Érase un escritor que se dedicaba a escribir cartas a sus amigos, había aprendido a cultivar ese oficio, de niño observaba como su padre le escribía cartas a su madre. Cultivaba la pasión que tienen los enamorados y su infancia había transcurrido en un pueblo de Ucrania con paisajes blancos y calles antiguas. Siempre mostraba jovialidad y sentía una extraña atracción por la biblioteca. Cuando entraba pensaba que en cada hoja libresca descubría un maravilloso mundo. Su obra favorita era La Odisea y su héroe soportaba las tentaciones de las sirenas.

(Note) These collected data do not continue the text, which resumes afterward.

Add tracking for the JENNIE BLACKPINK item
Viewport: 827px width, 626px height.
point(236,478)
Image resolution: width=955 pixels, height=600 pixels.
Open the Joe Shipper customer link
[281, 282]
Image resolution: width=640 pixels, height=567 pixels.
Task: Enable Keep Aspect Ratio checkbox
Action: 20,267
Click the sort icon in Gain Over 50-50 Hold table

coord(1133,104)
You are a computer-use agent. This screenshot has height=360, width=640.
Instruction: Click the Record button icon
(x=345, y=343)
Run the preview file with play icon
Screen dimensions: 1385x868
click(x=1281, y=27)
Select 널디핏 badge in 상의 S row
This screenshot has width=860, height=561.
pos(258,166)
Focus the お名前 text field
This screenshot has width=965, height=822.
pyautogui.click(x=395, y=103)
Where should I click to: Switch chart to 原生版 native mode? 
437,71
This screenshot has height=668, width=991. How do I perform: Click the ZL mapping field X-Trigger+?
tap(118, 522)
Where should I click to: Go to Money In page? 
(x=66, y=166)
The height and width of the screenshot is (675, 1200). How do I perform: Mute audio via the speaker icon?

En esos instantes iban tejiendo una imaginación. Usaba un abrigo y desde joven le creció el bigote, dejaba un poco larga su melena para aparentar más edad. Ese había sido el consejo de su viejo. En esos pueblos las lecciones tienen valor. Llegaba a San Petersburgo para volverse el mejor escritor, se hace amigo de Pushkin, un poeta que le enseñaba a no vivir enojado. Se hizo maestro de historia y sus pupilos lo abrazaban en señal de cariño. Les sembraba virtudes imborrables.

Se extraviaba en las lecturas y otros días caminaba hasta un río y escuchaba sus sonidos. Las personas más interesantes son de apariencia sencilla. Aconsejaba que las personas no se endeudaran para aparentar algo que no eran y la poesía debe ser la primera luz del alba. “El destino de los poetas no siempre es el mismo. Uno está destinado a ser un fiel espejo y un eco de la vida, y para ello recibe un talento versátil y descriptivo”.